◆ **Screenshot grounding data**:
*** Begin section ***

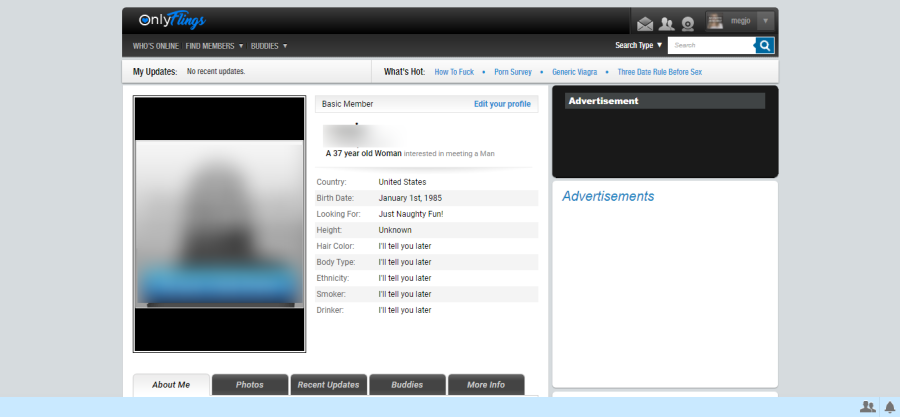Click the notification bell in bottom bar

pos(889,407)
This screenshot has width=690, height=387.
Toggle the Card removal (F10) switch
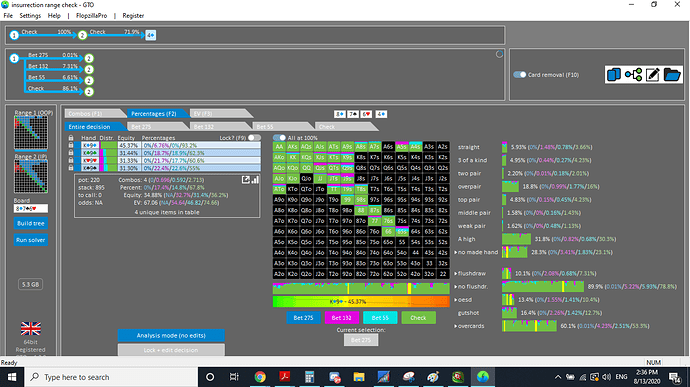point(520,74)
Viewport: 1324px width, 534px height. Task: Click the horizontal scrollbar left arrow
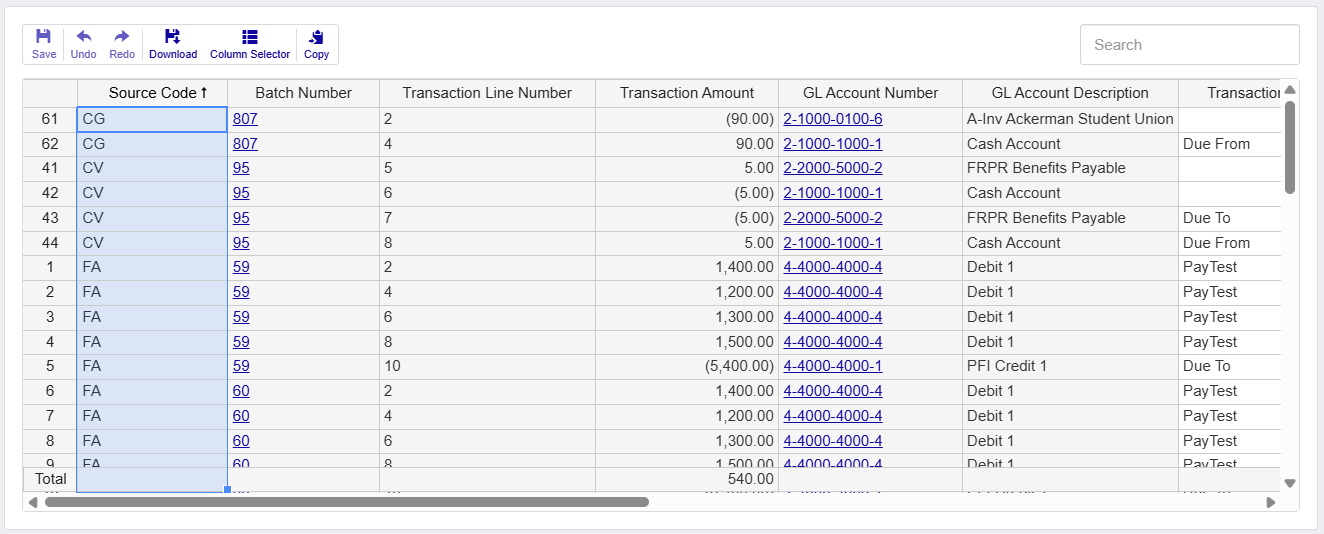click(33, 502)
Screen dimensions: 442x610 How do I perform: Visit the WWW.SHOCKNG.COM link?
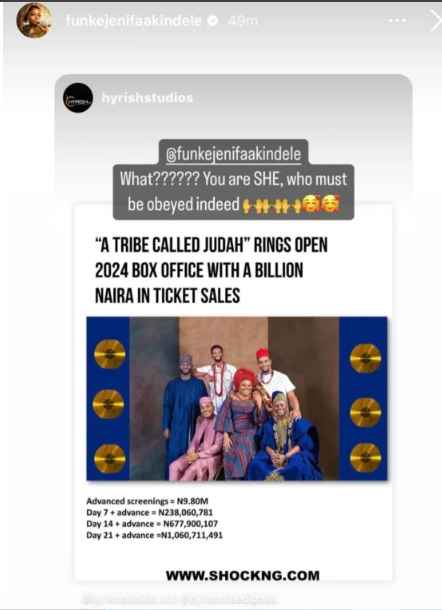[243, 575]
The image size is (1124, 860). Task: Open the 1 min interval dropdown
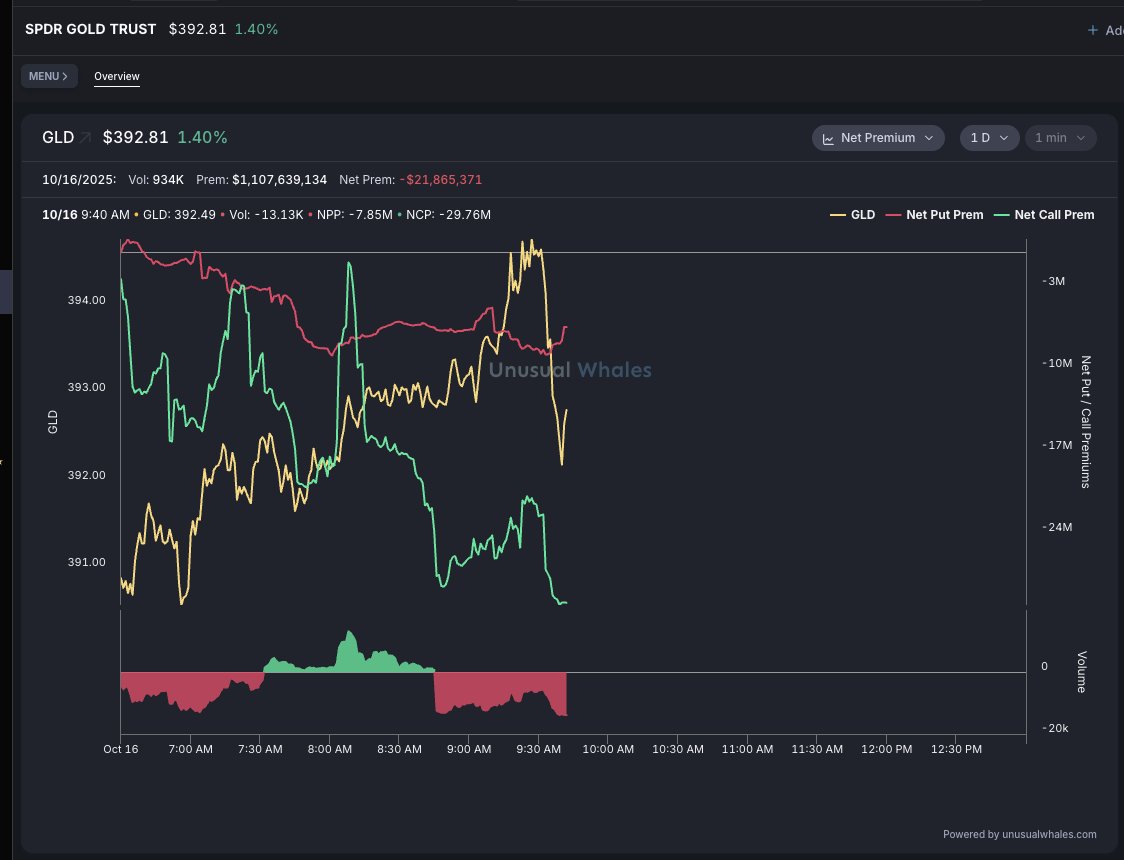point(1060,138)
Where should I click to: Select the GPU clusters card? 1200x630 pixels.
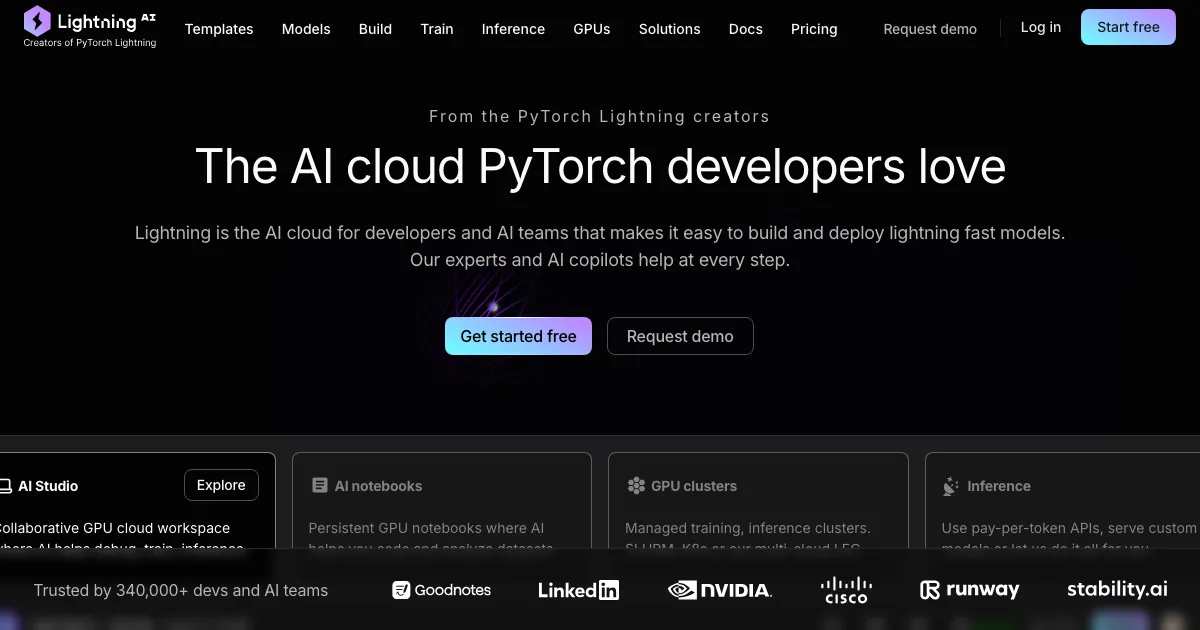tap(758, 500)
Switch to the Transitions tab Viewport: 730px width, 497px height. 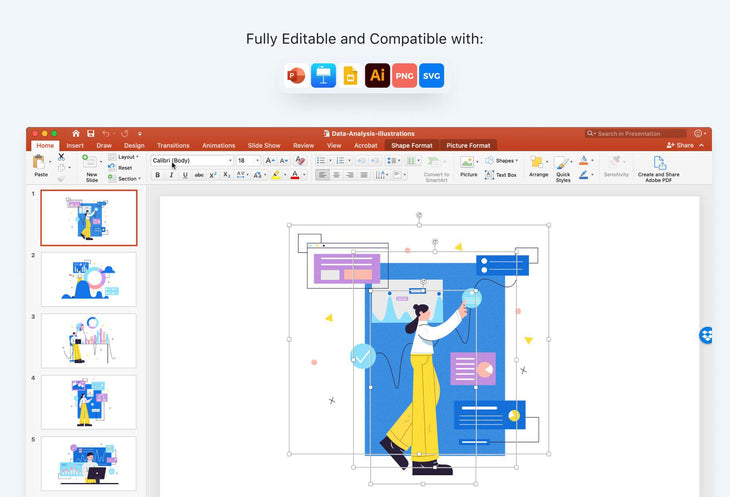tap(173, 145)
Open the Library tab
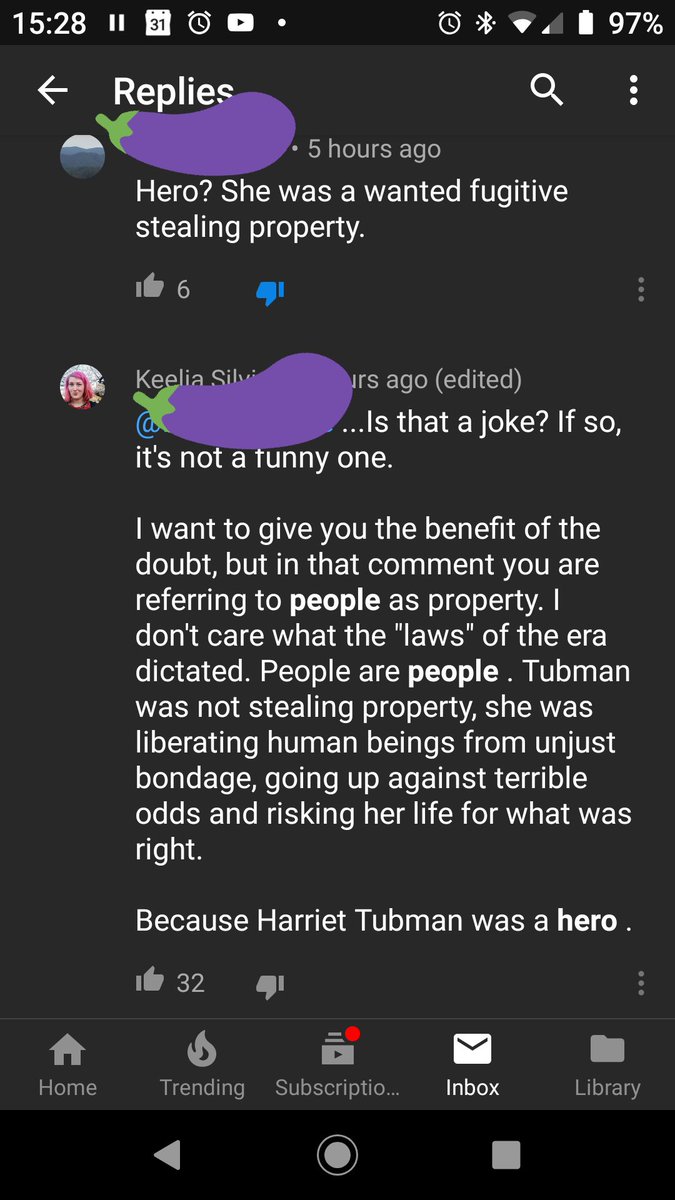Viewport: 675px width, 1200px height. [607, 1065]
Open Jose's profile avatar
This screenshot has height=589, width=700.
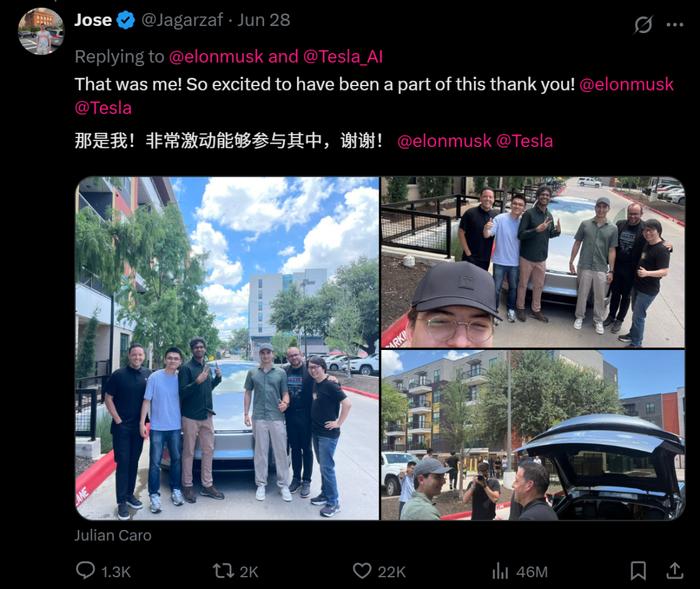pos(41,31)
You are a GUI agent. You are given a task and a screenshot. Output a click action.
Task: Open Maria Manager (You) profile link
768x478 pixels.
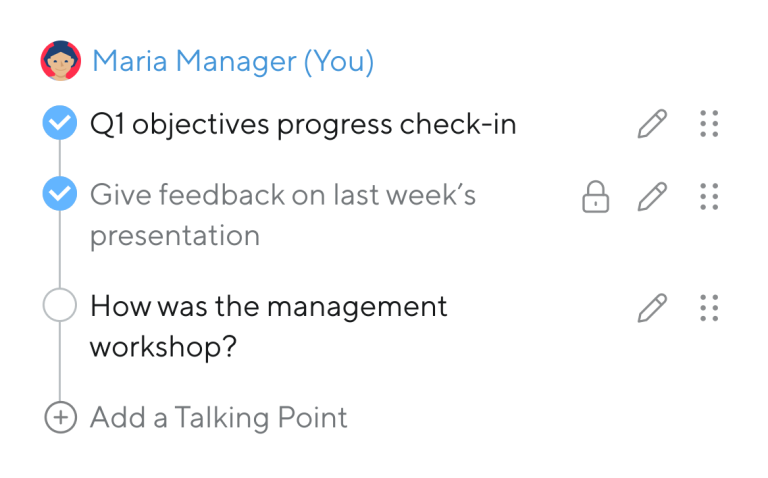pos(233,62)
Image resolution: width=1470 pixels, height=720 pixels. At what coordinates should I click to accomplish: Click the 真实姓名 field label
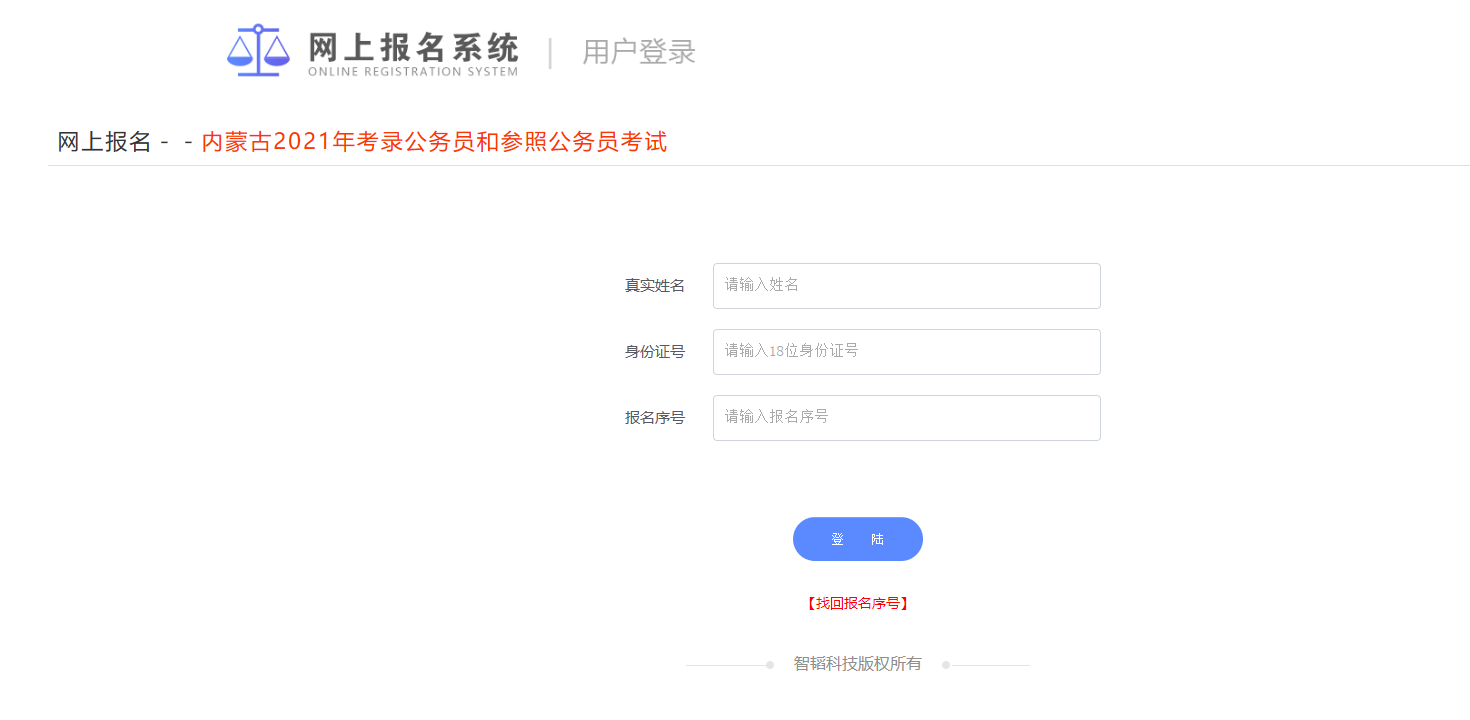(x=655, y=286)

*** End section ***

Each line of the data in which the string "profile" appears needs to be copied.

◆ **Task output**:
Open Jose's profile avatar
Task: Open Maria Manager (You) profile link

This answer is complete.